I. Bien situer le dogme par rapport à la confession de foi
• La foi s’exprime d’abord dans une confession qui est un acte de liberté, un
engagement de l’existence, qui fait fond sur une parole à laquelle on donne sa confiance. Le
modèle de cette confession en ce qui concerne la foi chrétienne, c’est la confession de Pierre
à Césarée, confession qui se situe à une charnière de la narration des évangiles synoptiques et
qui est présente autrement dans le quatrième évangile à la fin du discours sur le pain de vie :
« Seigneur, à qui irions-nous ? Tu as les paroles de la vie éternelle. Nous, nous croyons, et
nous avons reconnu que tu es le Saint de Dieu. » (Jn 6, 68.69) Il ne s’agit pas de l’affirmation
d’une vérité abstraite, on n’est pas dans le registre du langage constatif, mais dans un langage
hautement implicatif qui exprime la reconnaissance de Jésus comme Christ, ce qui engage
l’existence de celui qui reconnaît et confesse.

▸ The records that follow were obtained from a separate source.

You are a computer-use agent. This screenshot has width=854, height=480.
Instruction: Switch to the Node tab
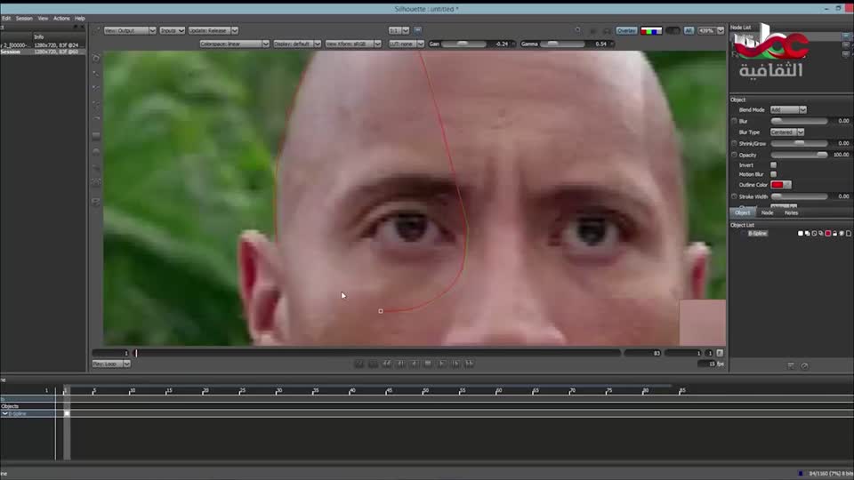click(x=767, y=212)
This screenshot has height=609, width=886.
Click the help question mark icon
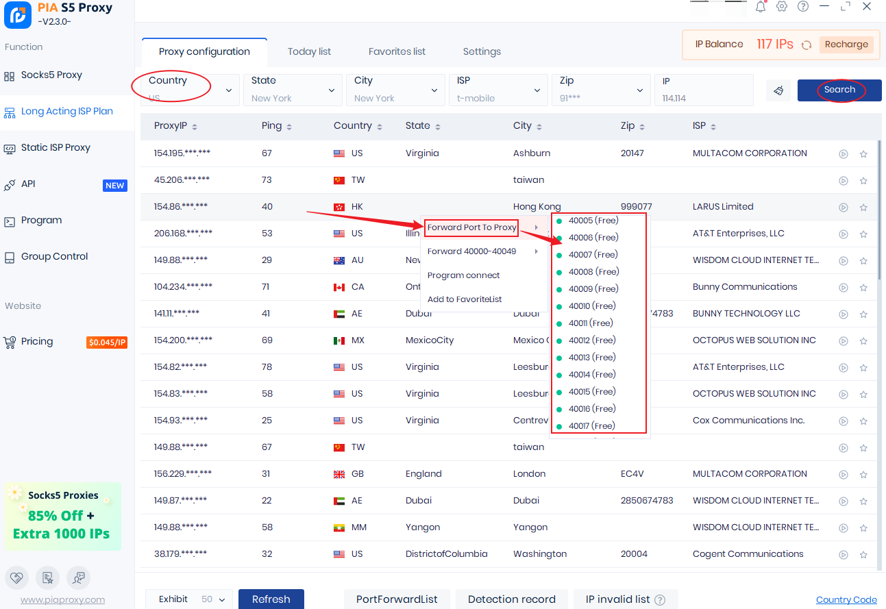click(x=803, y=7)
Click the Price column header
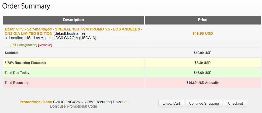The image size is (262, 113). click(202, 20)
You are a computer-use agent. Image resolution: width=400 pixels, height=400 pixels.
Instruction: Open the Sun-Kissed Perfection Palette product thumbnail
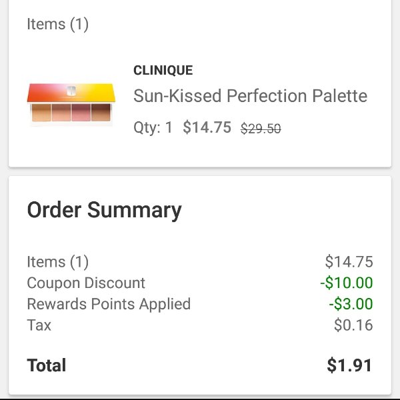(71, 103)
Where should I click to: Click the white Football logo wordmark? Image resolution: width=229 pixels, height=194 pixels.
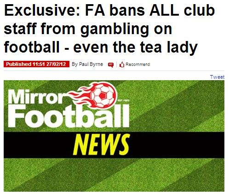pyautogui.click(x=69, y=116)
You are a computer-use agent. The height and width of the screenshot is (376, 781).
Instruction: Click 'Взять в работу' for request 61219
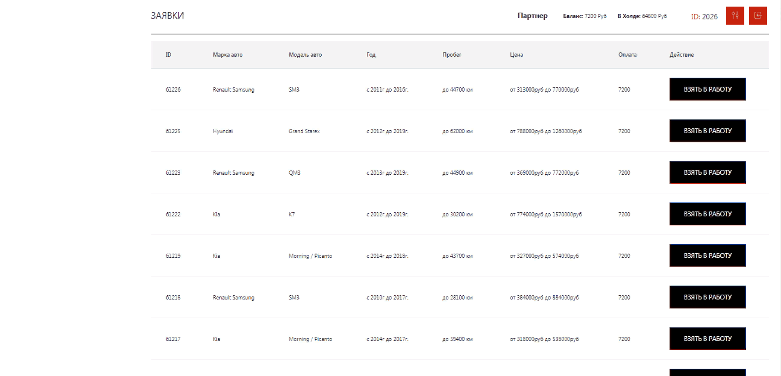point(707,255)
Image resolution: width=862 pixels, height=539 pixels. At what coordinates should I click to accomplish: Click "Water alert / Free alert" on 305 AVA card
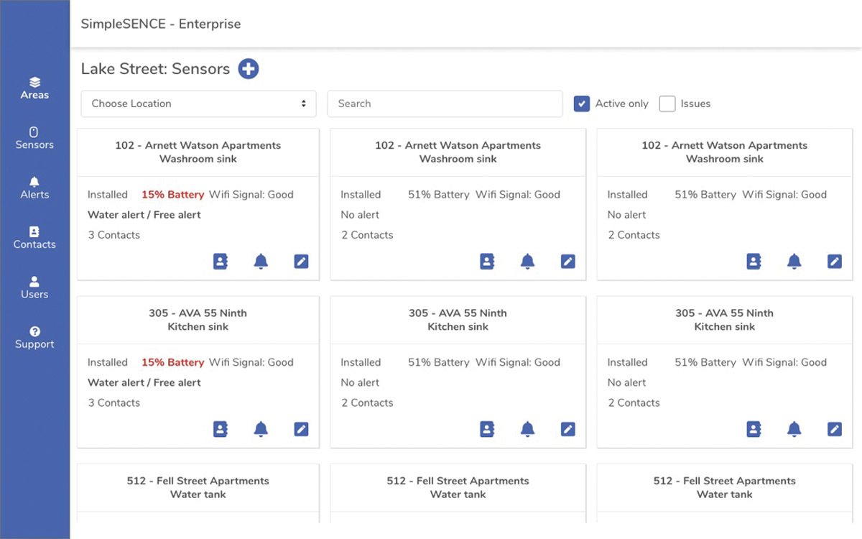pos(144,383)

Du reste, il est intéressant de noter que, si d’une
certaine façon, Pierre sait ce qu’il dit (Christ est un mot chargé de sens dans la tradition à
laquelle il appartient), d’une autre manière, il va d’emblée manifester qu’il est loin d’avoir
saisi de la sorte l’identité profonde du Christ Jésus. C’est à tel point que Jésus lui déclarera
très vite après cette juste confession : « Passe derrière moi, Satan ! Tu me fais obstacle, car tes
pensées ne sont pas celles de Dieu, mais celles des hommes ! » (Mt 16, 23). Il est intéressant
pour notre réflexion sur le dogme de noter ceci qui n’enlève rien à la vérité de l’engagement
de Pierre lorsqu’il reconnaît Jésus comme Christ. Sa confession est juste et vraie et pourtant il
n’en a pas saisi la portée.
Un autre type ou modèle de la confession de foi chrétienne, c’est la profession de foi
baptismale qui s’enracine dans la foi de la génération apostolique et ouvre au-delà d’elle sur la
tradition. Significativement, elle est précédée d’une renonciation à une certaine voie qui met
en évidence la portée existentielle d’une profession qui est nécessairement conversion,
retournement de vie. Cette profession baptismale est engagement dans un passage, dans une
pâque à la suite du Christ. Il faut noter qu’elle s’exprime déjà de manière structurée en
articulant la confession de Jésus comme Christ et Seigneur avec la foi au Dieu unique et
créateur et l’espérance de la vie éternelle.
La confession est le lieu propre où la foi manifeste sa vérité. Rendre possible la confession de
la foi est aussi le but de tous les modes d’expression de la foi.